## Exercise prompt
Revise the data below so that each "Instruction" becomes "Command", and keep every other part unchanged.

## Supplied entries
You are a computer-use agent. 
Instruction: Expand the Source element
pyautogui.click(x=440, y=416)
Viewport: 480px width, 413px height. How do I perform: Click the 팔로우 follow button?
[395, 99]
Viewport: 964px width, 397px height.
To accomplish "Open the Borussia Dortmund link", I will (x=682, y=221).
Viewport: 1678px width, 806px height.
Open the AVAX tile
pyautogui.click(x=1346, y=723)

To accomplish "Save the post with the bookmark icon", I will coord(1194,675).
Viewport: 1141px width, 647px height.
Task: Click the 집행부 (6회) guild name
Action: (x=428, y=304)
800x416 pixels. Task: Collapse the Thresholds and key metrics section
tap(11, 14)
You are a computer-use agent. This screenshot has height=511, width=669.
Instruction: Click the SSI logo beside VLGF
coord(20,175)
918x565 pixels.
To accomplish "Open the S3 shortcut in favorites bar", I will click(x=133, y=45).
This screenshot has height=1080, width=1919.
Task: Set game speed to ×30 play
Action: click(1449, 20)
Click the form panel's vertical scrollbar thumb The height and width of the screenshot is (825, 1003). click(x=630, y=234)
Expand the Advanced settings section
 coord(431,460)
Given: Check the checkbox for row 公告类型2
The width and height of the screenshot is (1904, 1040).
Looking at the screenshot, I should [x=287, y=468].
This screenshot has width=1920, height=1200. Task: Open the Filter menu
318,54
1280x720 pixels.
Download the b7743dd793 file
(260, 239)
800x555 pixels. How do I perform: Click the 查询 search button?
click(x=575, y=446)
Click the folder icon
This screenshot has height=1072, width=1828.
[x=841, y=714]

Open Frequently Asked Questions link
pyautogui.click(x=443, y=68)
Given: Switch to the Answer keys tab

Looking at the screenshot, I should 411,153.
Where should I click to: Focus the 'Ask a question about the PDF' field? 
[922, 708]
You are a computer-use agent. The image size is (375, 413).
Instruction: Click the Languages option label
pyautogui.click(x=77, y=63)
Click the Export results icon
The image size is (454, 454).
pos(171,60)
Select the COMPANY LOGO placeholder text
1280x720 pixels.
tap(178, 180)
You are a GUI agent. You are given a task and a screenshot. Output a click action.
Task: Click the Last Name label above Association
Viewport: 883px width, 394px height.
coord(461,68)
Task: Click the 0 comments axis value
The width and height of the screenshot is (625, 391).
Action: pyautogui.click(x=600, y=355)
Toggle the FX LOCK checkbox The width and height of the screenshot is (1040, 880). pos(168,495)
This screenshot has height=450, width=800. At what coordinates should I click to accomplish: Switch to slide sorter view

## Full response
You are a computer-use agent. 
Command: Expand the Source element
pyautogui.click(x=440, y=416)
Viewport: 480px width, 413px height. How do I perform: Click the 팔로우 follow button?
[395, 99]
Viewport: 964px width, 397px height.
To accomplish "Open the Borussia Dortmund link", I will (x=682, y=221).
Viewport: 1678px width, 806px height.
Open the AVAX tile
pyautogui.click(x=1346, y=723)

To accomplish "Save the post with the bookmark icon", I will coord(1194,675).
Viewport: 1141px width, 647px height.
Task: Click the 집행부 (6회) guild name
Action: (x=428, y=304)
800x416 pixels. Task: Collapse the Thresholds and key metrics section
tap(11, 14)
You are a computer-use agent. This screenshot has height=511, width=669.
Command: Click the SSI logo beside VLGF
coord(20,175)
918x565 pixels.
To accomplish "Open the S3 shortcut in favorites bar", I will click(x=133, y=45).
This screenshot has height=1080, width=1919.
Task: Set game speed to ×30 play
Action: click(1449, 20)
Click the form panel's vertical scrollbar thumb The height and width of the screenshot is (825, 1003). click(x=630, y=234)
Expand the Advanced settings section
 coord(431,460)
Given: Check the checkbox for row 公告类型2
The width and height of the screenshot is (1904, 1040).
Looking at the screenshot, I should [x=287, y=468].
This screenshot has width=1920, height=1200. Task: Open the Filter menu
318,54
1280x720 pixels.
Download the b7743dd793 file
(260, 239)
800x555 pixels. How do I perform: Click the 查询 search button?
click(x=575, y=446)
Click the folder icon
This screenshot has height=1072, width=1828.
[x=841, y=714]

Open Frequently Asked Questions link
pyautogui.click(x=443, y=68)
Given: Switch to the Answer keys tab

Looking at the screenshot, I should 411,153.
Where should I click to: Focus the 'Ask a question about the PDF' field? 
[922, 708]
You are a computer-use agent. The image size is (375, 413).
Command: Click the Languages option label
pyautogui.click(x=77, y=63)
Click the Export results icon
The image size is (454, 454).
pos(171,60)
Select the COMPANY LOGO placeholder text
1280x720 pixels.
tap(178, 180)
You are a GUI agent. You are given a task and a screenshot. Output a click action.
Task: Click the Last Name label above Association
Viewport: 883px width, 394px height.
coord(461,68)
Task: Click the 0 comments axis value
The width and height of the screenshot is (625, 391).
Action: pyautogui.click(x=600, y=355)
Toggle the FX LOCK checkbox The width and height of the screenshot is (1040, 880). pos(168,495)
This screenshot has height=450, width=800. At what coordinates should I click to accomplish: Switch to slide sorter view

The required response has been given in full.